I talked with Don a coupla times on the phone, over several hours, on his views of not needing training to protect, and about pp, guard, sport and psd and about the airedale at length, and his dogs.

I did agree with him there is a very very small percentage of dogs (in total) that dont need actual bitework, or much training to protect someone, I have owned a couple and saw a good sized handful of others..from off breed types...and was secretly pulling for his dogs to perform, I was hoodwinked by his ignorance of his own dogs.

the digression to pretty much be against all forms of training, and input was disappointing and baffling..


----------



## Doug Zaga

Was Don being too agreeable?


----------



## Lee H Sternberg

Doug Zaga said:


> Was Don being too agreeable?


He was "agreeable" for one post and then shot himself right out of the cannon!:grin:


----------



## Doug Zaga

Lee H Sternberg said:


> He was "agreeable" for one post and then shot himself right out of the cannon!:grin:


Damn, I missed it


----------



## Kristi Siggers

Dang what did I miss?!


----------



## Lee H Sternberg

Kristi Siggers said:


> Dang what did I miss?!



To bad you missed it! OMG it was gory.


----------



## Doug Zaga

Lee H Sternberg said:


> To bad you missed it! OMG it was gory.


Was Joby involved?? :-\"


----------



## Kristi Siggers

Darn. Leave for a few days and I miss all the fun. And I bet the whole thing has been deleted too! darn it. :lol:


----------



## Lee H Sternberg

Kristi Siggers said:


> Darn. Leave for a few days and I miss all the fun. And I bet the whole thing has been deleted too! darn it. :lol:


Indeed! It vanished into MOD HEAVEN!:-D


----------



## Peter Cavallaro

Wonder if the mods have got anyone else in their sights?????


----------



## Doug Zaga

Peter Cavallaro said:


> Wonder if the mods have got anyone else in their sights?????


Lee... :---) :---)

Pete is still here :razz:


----------



## Joby Becker

wasnt me..

I woke up and the POLL thread was gone, and so was he...
he must have imploded...


----------



## David Frost

Peter Cavallaro said:


> Wonder if the mods have got anyone else in their sights?????

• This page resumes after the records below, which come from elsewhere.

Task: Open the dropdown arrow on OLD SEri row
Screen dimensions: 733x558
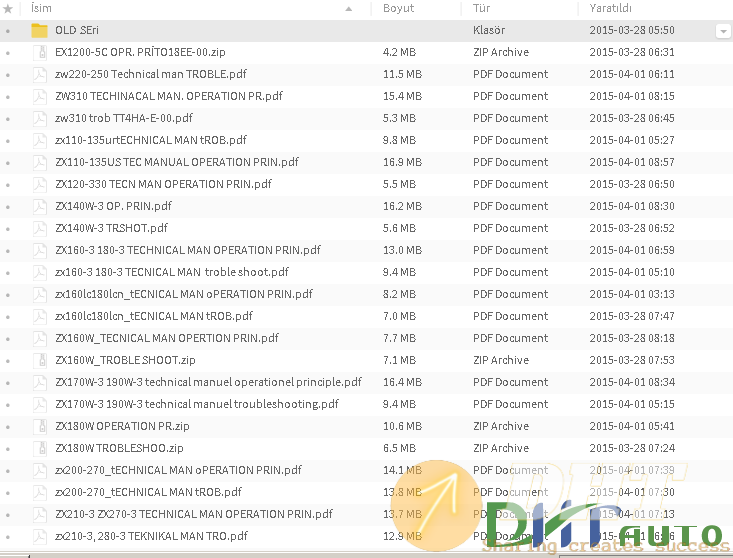Action: pos(722,31)
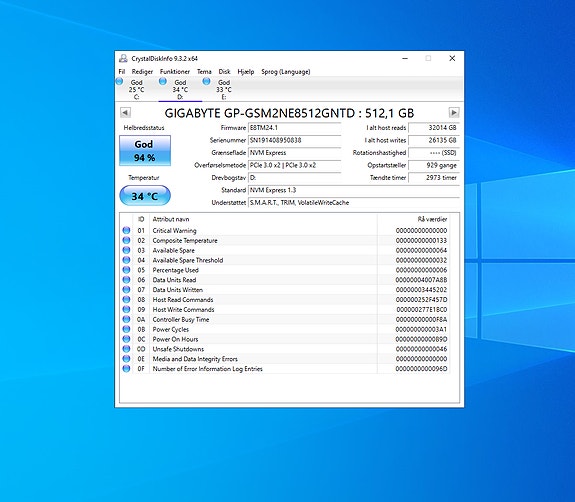Switch to the D: drive tab
This screenshot has height=502, width=575.
[180, 89]
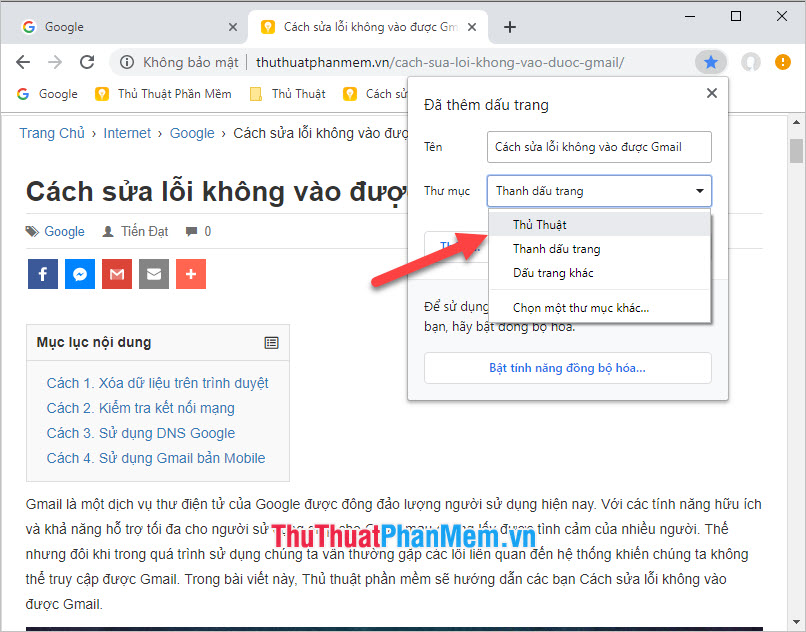Open the 'Trang Chủ' breadcrumb link
This screenshot has width=806, height=632.
[51, 132]
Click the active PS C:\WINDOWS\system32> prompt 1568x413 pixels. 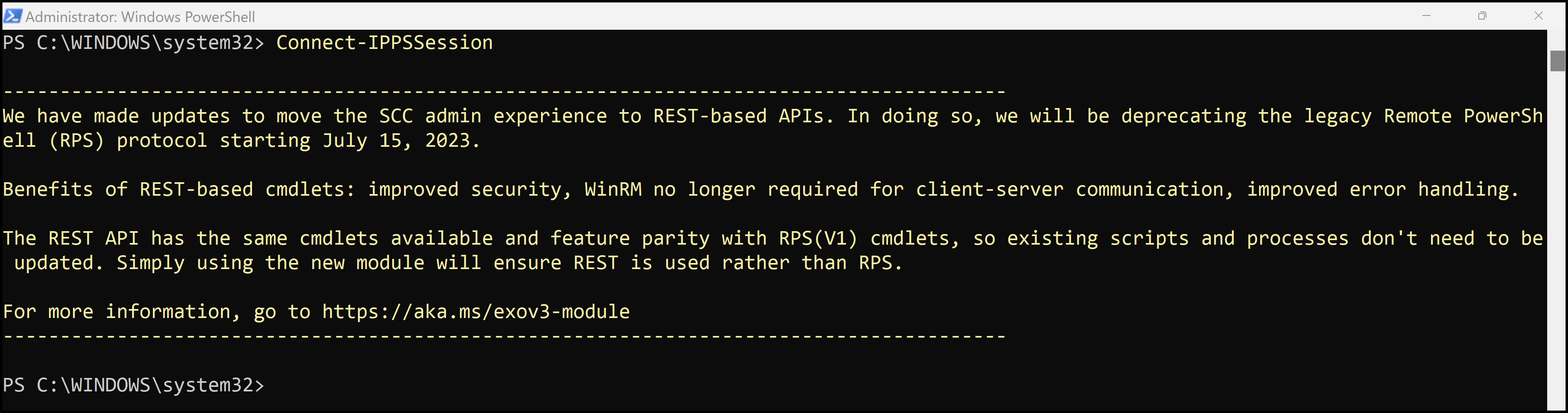[133, 384]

I would think if the mods do have anyone else in their "sights", the person or persons involved would know. It isn't something that happens without warning.

DFrost


----------



## Peter Cavallaro

If you are reading this pre-recorded post it means they already got me.

I thought the F in WDF was 'Free Fire' zone.


----------



## Connie Sutherland

Even though this board runs about 50% "there's too much modding" and 50% "how can you mods allow this?!" .... still, it doesn't seem refutable that personal insults and flame wars do not enhance the discussions.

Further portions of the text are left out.